Two historic Orthodox churches rise from the shortgrass prairie in eastern Colorado five miles north of Calhan. The humble churches—St. Michael’s and St. Mary’s—were built by Slovak immigrants in the early 20th century.
The area was settled by Czechs, Slovaks, Serbs, Romanians, and a few Russians escaping the bleak economies of the war-torn Austro-Hungarian Empire in the late 19th century. These immigrants came, like immigrants today, to find a better and more secure life. They worked in Colorado’s coal and silver mines, steel mills, and began farming and ranching. Many homesteaded in eastern Colorado, finding the plains much like the steppes of their homelands.

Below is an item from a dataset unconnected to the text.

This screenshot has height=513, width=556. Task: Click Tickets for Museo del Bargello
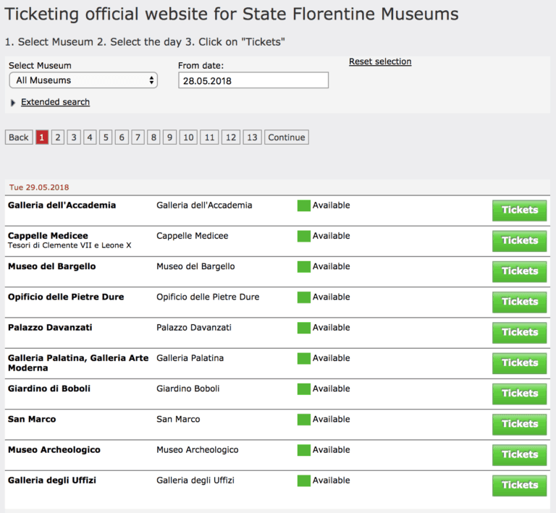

After sowing the fields, the famers and their families planted an Orthodox Church named St. Michael’s on top of a rounded hillock in 1905. It burned down in 1927 and another church was built in its place. A “small feud” led to the congregation breaking apart and the leavers erected another building lower on the hill and called it St. Mary’s. Both were finished in 1932.
After their respective completions, the groups made up and decided to reunite at St. Mary’s Church. Both are historic buildings, although the upper one is rarely used and is now referred to as the “brown church.”
In early November 1983 I photographed St. Mary’s Orthodox Church, now called St. Mary’s Holy Dormition Orthodox Church, for a magazine article written by Larry Haise. In this land of evangelicals, Baptists, Catholics, and Lutherans, it seemed odd that an Orthodox church populated by eastern European immigrants was flourishing on the high plains.
Father Paul Fedec, the priest from 1956 to 1992, said Orthodoxy was a “hard times” faith and that it appealed to independent folks who resisted, even in Europe, the encroachment of government on church. The church, he said, thrived because it was the center of life for its congregants who ate, socialized, danced the polka, and upheld cultural traditions there. Father Paul lived in Denver, working as a financial manager at Martin Marietta, and driving 80 miles to Calhan at least twice a week to minister to his flock.
I particularly liked photographing the old hilltop cemetery with wooden crosses and tombstones etched with Slavic names like Mikita, Pylypczuk, Volosin, Trojanovich, and Hlatki.
I haven’t been out to that lonely hilltop since 1983. Maybe one day I’ll pack the camera bag and head out there to reshoot the little church on the prairie under the lonely sky.